Sunday, July 12, 2009


It’s near the end of another Lighthouse Project trip; we’re in Rolla, Missouri, this time, a town I’ve passed through driving I-44 toward Tulsa, Oklahoma, to plan and coordinate my trips there. It’s small town America, memorable only since I love Rolo candy, so if you’d told me my last time through that next time I’d stay a week to help a new coordinator run her first trip, I’d have found the claim dubious, at best.

When Elaine first wrote to me asking about running a trip to Rolla, it was on the heels of my January Tulsa trip. I’d just arrived home and was recovering from the almost unspeakably exhausting task of coordinating a trip, so I begged out of calling her right away. Not to worry, she said. She’d just gotten home five days earlier with her new twelve-year-old daughter from China and was recovering herself. I was on alert that Elaine was either very naïve about the rigors of running a trip, or else she was strangely ambitious, maybe had a Wonder Woman suit under her clothes.

Elaine was the first potential coordinator I didn’t manage to scare off with my description of the grueling task of coordinating. Through hours and hours and hours of conversations, we discussed how to present the project to callers, the merits of every potential host family, where children should go, everything I’d found that worked and didn’t, running Vacation Bible School, producing the evening program, how to promote the kids while they were in town, how to entertain the translator and chaperone, where to buy Russian Bibles, how to troubleshoot a palette of problems, and myriad other subjects too numerous to count. Elaine listened, understood, and followed through with aplomb. The truth is she doesn’t have a Wonder Woman suit; she’s got a whole closetful.

It wasn’t her fault I left one part off.

I didn’t tell her about the impotence she’d feel as the trip sputters toward its conclusion and there are kids left for whom a draining of her mental resources is insufficient to finding families. I neglected to tell her how she’d feel when she’d done everything, absolutely everything she could think of, and the world keeps turning and nobody notices that a few kids have been on a wild goose chase halfway around the globe. I didn’t say that if you’re conscientious, you’ll ask yourself a thousand times what you could have done but didn’t, what stone you left unturned, that sends a child back to the orphanage thinking there is no one, in Russia or America, who wants to be mom or dad. She didn’t hear that when you finally assuage your conscience realizing you did everything you reasonably could, and then some, resultant comfort is minced since it hardly matters to a still-motherless waif who depended on you without their even knowing it. And the most deflating epiphany might come at the end if families you thought were committed back out later, leaving you no time to further mine the nooks and crannies of resourcefulness.

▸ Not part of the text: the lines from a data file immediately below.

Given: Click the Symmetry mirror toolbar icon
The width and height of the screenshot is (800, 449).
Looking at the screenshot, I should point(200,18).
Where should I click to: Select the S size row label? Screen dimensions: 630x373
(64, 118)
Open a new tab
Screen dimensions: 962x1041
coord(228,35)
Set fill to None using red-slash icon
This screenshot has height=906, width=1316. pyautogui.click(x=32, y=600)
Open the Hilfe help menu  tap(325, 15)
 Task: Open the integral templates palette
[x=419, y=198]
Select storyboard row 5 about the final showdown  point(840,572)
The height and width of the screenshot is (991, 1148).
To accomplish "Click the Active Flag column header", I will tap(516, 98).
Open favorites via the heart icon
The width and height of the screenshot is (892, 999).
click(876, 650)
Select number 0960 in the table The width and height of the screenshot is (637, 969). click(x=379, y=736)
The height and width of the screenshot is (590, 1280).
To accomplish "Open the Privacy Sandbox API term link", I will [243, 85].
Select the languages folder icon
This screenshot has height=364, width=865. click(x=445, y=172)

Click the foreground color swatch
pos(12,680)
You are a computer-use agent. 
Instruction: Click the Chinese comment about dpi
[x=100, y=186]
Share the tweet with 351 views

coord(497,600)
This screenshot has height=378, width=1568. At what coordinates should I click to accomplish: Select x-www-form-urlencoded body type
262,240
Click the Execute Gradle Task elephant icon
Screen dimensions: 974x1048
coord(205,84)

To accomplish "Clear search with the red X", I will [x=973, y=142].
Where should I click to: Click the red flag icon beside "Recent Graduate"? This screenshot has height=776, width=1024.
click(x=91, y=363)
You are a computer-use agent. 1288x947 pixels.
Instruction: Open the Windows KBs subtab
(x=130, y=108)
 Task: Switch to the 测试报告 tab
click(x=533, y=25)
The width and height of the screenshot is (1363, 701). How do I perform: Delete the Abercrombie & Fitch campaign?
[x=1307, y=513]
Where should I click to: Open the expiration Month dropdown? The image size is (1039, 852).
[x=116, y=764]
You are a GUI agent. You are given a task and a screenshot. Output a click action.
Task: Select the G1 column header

The secret is out tonight. When Elaine left this evening, she told me to call her if I came up with any brilliant ideas, but her phone’s not ringing. There are three children for whom there is no one; worse, one child is on his second trip. It’s not for lack of spreading the word or praying; Elaine’s been on the radio, sent out a crazy number of press releases, sent 300 letters to churches, made roadside signs advertising the evening program, contacted homeschool groups, offered free housing to out-of-staters to entice them to host a child, and talked herself hoarse. Three kids wait, oblivious to, and unaided by, the efforts expended on their behalves.

Ten-year-old Vasily has the freckles I fall for. Most kids, the first time they meet you, ignore your attempt at basic Russian pleasantries. Not Vasily. My butchered “Preveyet, Vasily! Kak dela?” was met with a hearty “Haroshow!” and outstretched hand for shaking. Freckles? Check. Fun-loving? Check. Friendly? Another check. Vasily’s my favorite child on the trip, but I’m left lamenting that my enthusiasm was less than contagious.

Unobtrusive Vladimir, ten, is Vasily’s polar opposite. Vladimir bowed his head and cried during the question and answer segment of the evening program when he got a question about his visit to the local fire station. He didn’t have a parent to engulf him in a reassuring hug and help him through his shyness. When the trip is over, it appears he still won’t.

Most distressingly, Andrei, age 13, a two-trip alumni, must face his friends in the knowledge that visits to two states were not enough to find someone who wanted him. He still has his glasses from the first trip and wears them religiously, even though it’s not cool, so he’s earning better grades in school. The cynic within me tonight taunts me, saying scholastic improvement is irrelevant, since it looks as if no parent will ever see his report card.

It’s God’s program and the results are His. Elaine knows that. I know that. We’ll take comfort in that later when the kids are gone and there is truly nothing else we can do. But right here, right now, the kids still hope and they still have a chance. Watching the clock tick down toward Monday morning’s departure, we think we should do something. Just what is less clear. And when you’ve done everything you can think of and it’s still not enough, feeling impotent comes naturally.

So I’m sorry, Elaine, that I didn’t tell you the greater the effort, the greater the letdown when that effort is still insufficient. But I’m even sorrier for the kids who will go back, wondering what’s wrong with them, having met so many people, but not one parent.